From Me to We
On a Thursday in mid-October, at the premature hour of five a.m., twenty-nine Brentwood students, accompanied by Mrs. Richardson and Mrs. Martin, groggily loaded themselves onto a yellow school bus bound for Vancouver. The destination? Me to We Day. A few weeks earlier, applications had been handed out and students had eagerly completed them in the hope of attending this inspirational event.
18,000 teenagers from all over British Columbia attended. From as far away as Prince George and Nelson, and as near as the Vancouver school district, we all came together to experience this day as one.
That was what We Day was all about: turning your view from ourselves to those around us, and those all over the world. Founded by the Free The Children organization, We Day inspires students all over Canada to make a positive impact on the situations of poverty and despair that the citizens of many developing nations currently find themselves in. We Day is a chance to bring about the necessary global changes. We Day is the youth movement of our time.
Canadian entertainers such as Classified, Down With Webster, and Hedley were all present to pump up the crowd. So was Shawn Desman, who taught the crowd of 18,000 the "We Day Dance", including moves such as the Fist Pump and the Swagger. But this gathering wasn't just for the musicians to sing; the performers were just the tip of the iceberg.

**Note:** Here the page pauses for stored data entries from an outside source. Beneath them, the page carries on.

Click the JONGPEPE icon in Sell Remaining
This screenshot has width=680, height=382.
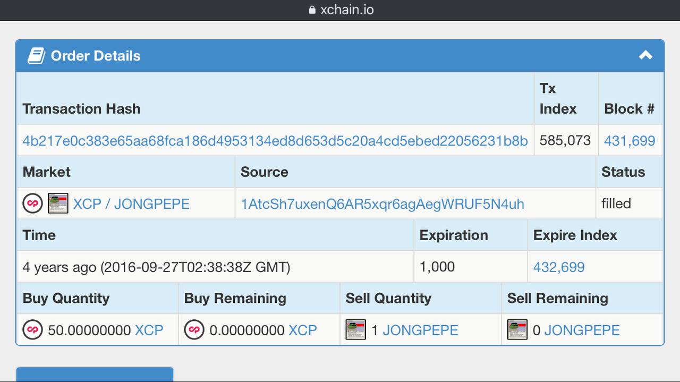(x=517, y=330)
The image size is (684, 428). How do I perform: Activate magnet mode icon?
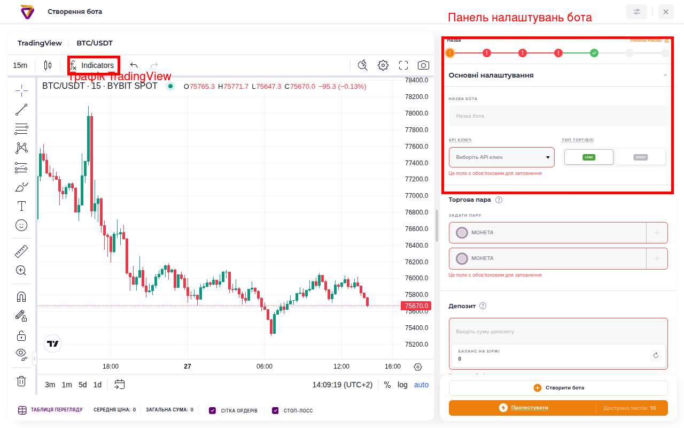pyautogui.click(x=21, y=297)
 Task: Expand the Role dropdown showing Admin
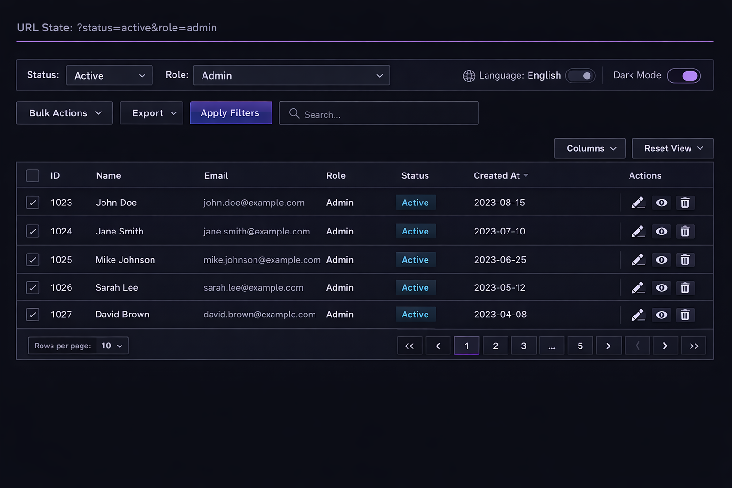pos(292,76)
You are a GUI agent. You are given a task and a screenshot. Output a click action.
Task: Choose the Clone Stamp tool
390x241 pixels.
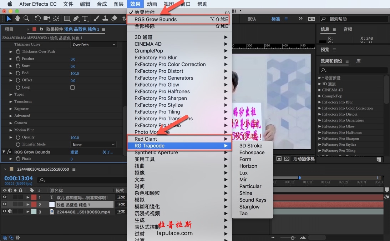pyautogui.click(x=105, y=19)
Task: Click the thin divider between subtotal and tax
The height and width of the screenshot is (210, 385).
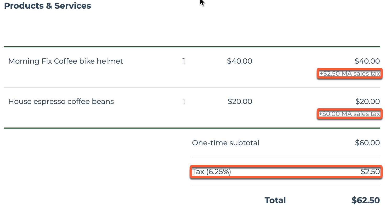Action: click(x=286, y=157)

The purpose of the day was carried out by many speakers, including Mia Farrow, Shaquille O'Neal, Michel Chikwan (a former child soldier), Spencer West (who survived a disease which caused him to lose the lower half of his body), and the former President of the Soviet Union, Mikhail Gorbachev. Perhaps the most exciting of these was Mr. Gorbachev, a man who brought peace and freedom to the people in his nation. This diplomatic figure exuded the wisdom that he has accumulated throughout the decades, and ignited a spark within many of us to help change the world. Mark and Craig Kielburger, the founders of Free The Children, also spoke of their difficulties in creating this organization, and the words that have encased them and their cause for so long: hopeless, impossible, never.
Yet the Kielburgers broke through these walls of words to create something beautiful - something worth fighting for. As Mia Farrow told us: "You guys are the architects of the new future. Do all the things you think you can't do", and she's right. The feeling of being alone and unable to make a change is unrealistic, because small changes add up to make a big difference. Every act of kindness, no matter how miniscule, is beneficial to our world.
The message that was passed on was that we too can break through these barriers, and we too can make good things happen. Not for ourselves, or just for our families, but for the human population, for the good of humankind. We can make a difference. We are the generation the world has been waiting for.